На основании личного опыта я мог бы написать краткую инструкцию для начинающих следователей-чекистов: «Как добиться от подследственного нужных показаний, избегая по возможности мер физического воздействия».
Пункт I. Для начала посадить в одиночку. (Я сидел дважды, две недели на Малой Лубянке и месяц на Большой).
Пункт II. Унижать, издеваться над ним и его близкими. («Фрид, трам-тарарам, мы тебя будем судить за половые извращения». — «Почему?» — «Ты, вместо того чтобы е… свою Нинку, занимался с ней антисоветской агитацией»).

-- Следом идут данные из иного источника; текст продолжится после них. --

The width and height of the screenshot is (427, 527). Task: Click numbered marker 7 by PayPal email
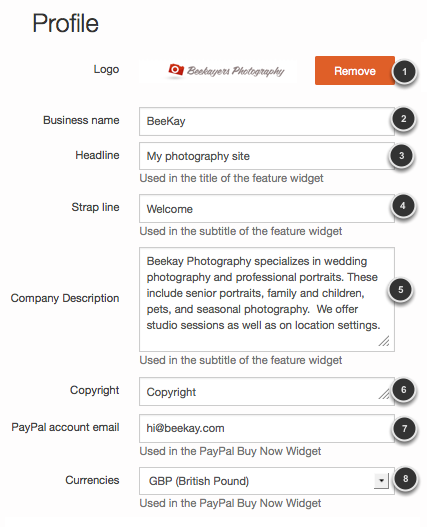point(404,428)
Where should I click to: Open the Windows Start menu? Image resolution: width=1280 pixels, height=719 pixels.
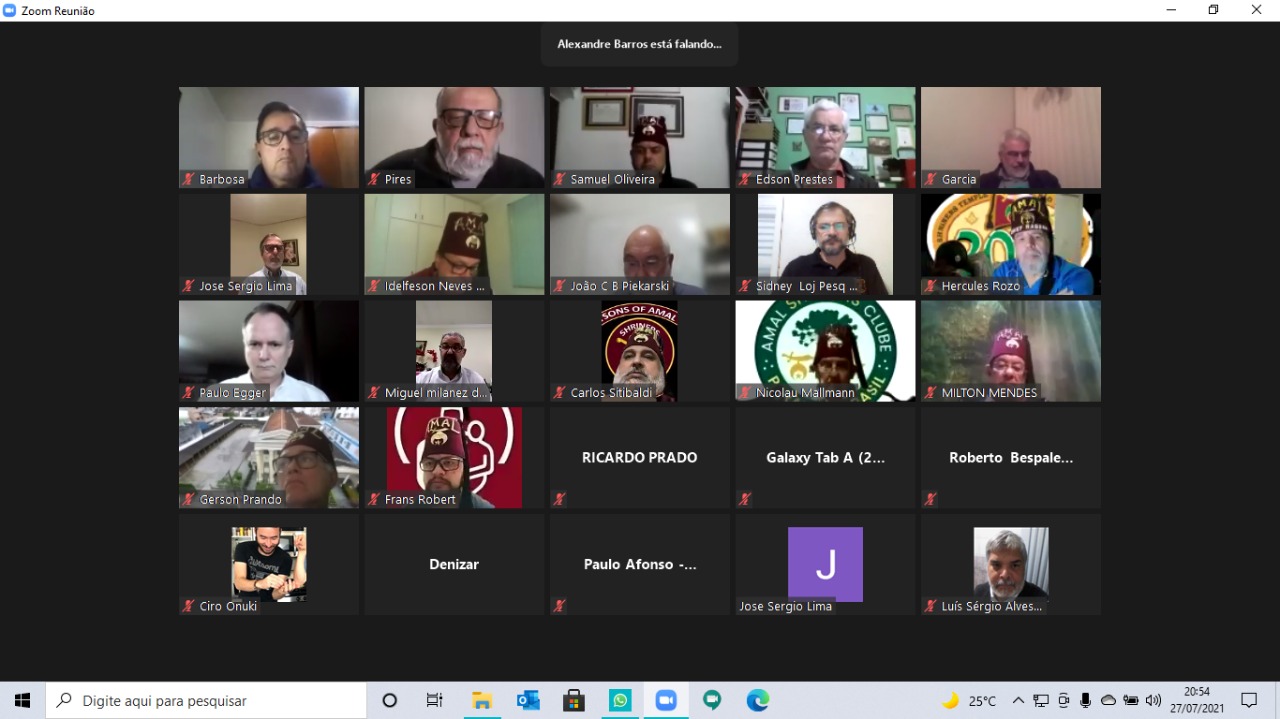tap(22, 701)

Пункт III. Грозить карцером, лишением передач, избиением, демонстрируя для наглядности резиновую дубинку.
Пункт IV. Подсадить к нему в камеру хотя бы одного, кто на своей шкуре испытал, что резиновая дубинка — это не пустая угроза. (С Юликом Дунским сидел Александровский, наш посол в довоенной Праге. Его били так, что треснуло нёбо. А я чуть погодя расскажу о «террористе» по кличке Радек).
Пункт V. Через камерную «наседку» внушать сознание полной бесполезности сопротивления… и т. д.
Думаю, что подобная инструкция существовала. Во всяком случае, все мои однодельцы подвергались такой обработке. Различались только частности: так, Шурику Гуревичу его следователь Генкин, грузный медлительный еврей, говорил:
— Гуревич, лично я не бью подследственных. Я позову трех надзирателей, вас положат на пол, один будет держать голову, другой ноги, а третий будет бить вас по пьяткам вот этой дубинкой. Это очень больно, Гуревич, — дубинкой по пьяткам!
Гуревич верил на слово и подписывал сочиненные Генкиным «признания». Излюбленную следователями формулу «готов дать правдивые показания» мы несколько изменили (в разговорах между собой, конечно): «готов дать любые правдивые показания». Должен сказать, что после первых недель растерянности и острого ощущения безнадежности к нам возвратилась способность шутить, относиться к своему положению с веселым цинизмом. Ведь были мы довольно молоды — 21–22 года, а кроме того, инстинкт самосохранения подсказывал, что чувство юмора поможет все это вынести.